La veille, l'épéiste avait brodé jusqu'à ce que ses paupières s'alourdissent, pour essayer d'emporter Derdriu derrière ses paupières closes, de rêver d'être une petite barque gentiment bercée par les flots. Elle avait tenu contre elle un sachet empli de fleurs séchées dont la douce fragrance l'apaisait.
Vigdis avait dormi. Pas nécessairement bien, mais suffisamment pour récupérer.
L'aube lui inspirait des sentiments contradictoires. Elle aimait le silence, l'auguste calme du monastère, la proximité avec la Déesse. Elle ralentit pour prendre un grand bol de cette tranquillité. Des rayons dorés s'invitaient sur son passage, les vitraux projetaient un exquis ballet de couleurs. Elle apprécia d'être aux premières loges pour voir la lumière reprendre ses droits. Le soleil se lèverait toujours de nouveau : une certitude rassurante.

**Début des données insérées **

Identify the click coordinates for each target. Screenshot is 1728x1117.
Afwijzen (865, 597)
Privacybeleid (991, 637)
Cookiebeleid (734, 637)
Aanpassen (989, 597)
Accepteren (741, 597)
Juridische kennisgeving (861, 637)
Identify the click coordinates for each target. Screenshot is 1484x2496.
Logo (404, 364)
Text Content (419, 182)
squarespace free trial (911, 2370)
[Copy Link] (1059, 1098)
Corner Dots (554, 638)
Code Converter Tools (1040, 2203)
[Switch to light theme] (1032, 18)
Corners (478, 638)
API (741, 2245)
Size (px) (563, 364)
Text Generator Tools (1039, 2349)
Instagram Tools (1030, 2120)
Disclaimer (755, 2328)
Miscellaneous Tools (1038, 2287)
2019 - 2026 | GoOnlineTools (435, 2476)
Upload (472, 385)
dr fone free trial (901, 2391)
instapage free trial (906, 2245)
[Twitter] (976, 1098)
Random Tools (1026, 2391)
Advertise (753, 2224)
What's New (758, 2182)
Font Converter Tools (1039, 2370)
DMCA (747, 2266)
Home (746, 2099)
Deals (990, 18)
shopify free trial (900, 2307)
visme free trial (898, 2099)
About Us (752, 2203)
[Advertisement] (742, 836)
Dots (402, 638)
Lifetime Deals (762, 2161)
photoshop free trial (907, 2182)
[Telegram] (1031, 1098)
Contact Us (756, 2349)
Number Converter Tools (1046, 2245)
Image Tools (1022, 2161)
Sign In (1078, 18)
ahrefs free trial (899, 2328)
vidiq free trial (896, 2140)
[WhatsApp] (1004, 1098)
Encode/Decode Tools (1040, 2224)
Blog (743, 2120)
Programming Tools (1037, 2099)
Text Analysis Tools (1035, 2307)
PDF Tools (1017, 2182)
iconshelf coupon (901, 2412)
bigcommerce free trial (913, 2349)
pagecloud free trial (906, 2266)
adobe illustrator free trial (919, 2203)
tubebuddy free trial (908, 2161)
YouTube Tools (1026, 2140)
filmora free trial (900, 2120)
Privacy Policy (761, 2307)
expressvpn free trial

Une telle atmosphère remuait aussi ses souvenirs. La nuit n'avait pas encore été totalement conjurée et les fantômes s'attardaient. L'esprit n'avait-il pas horreur du vide ? Vigdis se retrouva projetée cinq ans en arrière. L'archevêque en personne avait convié sa troupe à venir se produire devant les élèves. C'était la consécration de tous leurs efforts, leur art était à son zénith.
Qui aurait pu se douter qu'il s'agissait en réalité d'un chant du cygne ? La jeune femme se voyait parcourir ces couloirs avec ses camarades, écouter Jaufré planifier tous les détails de sa voix chaude et emphatique. Où étaient les autres maintenant ? Vivaient-ils seulement encore ?
Elle s'apprêtait presque à voir surgir son double d'autrefois, spectre diaphane. Hier danseuse, aujourd'hui femme d'armes. Un nouveau nom, une nouvelle vocation. La vie était éphémère et fluctuante. La seule solution restait de survivre de s'adapter.
Sans surprise, le terrain d'entraînement était encore désert. Vigdis attaqua aussitôt ses échauffements avant de dégainer. Bien rodé, son corps était prêt pour l'attaque. Seule une pratique rigoureuse lui permettrait de conserver son niveau. Son talent était ce qu'elle avait de plus précieux. Alors, en scène ! Le jour lui appartenait.
« Et vous autres, lémures, ombres de la nuit, hors de ma vue ! »
*
Felix vit qu'il avait été devancé. Une guerrière qu'il voyait pour la première fois s'entraînait déjà. Vêtue d'un jaque bleu pâle qui protégeait son cou et couvrait le haut de ses cuisses, d'un pantalon et de bottes usées, elle avait l'allure d'une soldate de métier. Une miséricorde était également glissée à sa ceinture.
L'inconnue frappait avec une belle énergie, imperturbable, concentrée, une lueur féroce dans le regard. Sa souplesse était remarquable, sa silhouette déliée et la fluidité de ses gestes donnaient l'impression d'assister à une danse. Il ne fallait cependant pas s'y tromper : chaque coup était étudié pour tuer. Il avait trouvé une adversaire valable, une distraction bienvenue !
Comprenant qu'elle n'était plus seule, l'escrimeuse se retourna sans laisser paraître une once de surprise ou de nervosité. Son expression fermée indiquait la retenue mais aussi une certaine dureté. Felix put ainsi mieux l'observer et constata qu'elle devait avoir son âge mais surtout qu'elle était aussi grande que lui. Son visage était agréable, régulier, le front haut, le nez droit, les lèvres ourlées. Ses yeux bordés de cils pâles étaient deux morceaux de ciel qu'aucun nuage ne venait troubler.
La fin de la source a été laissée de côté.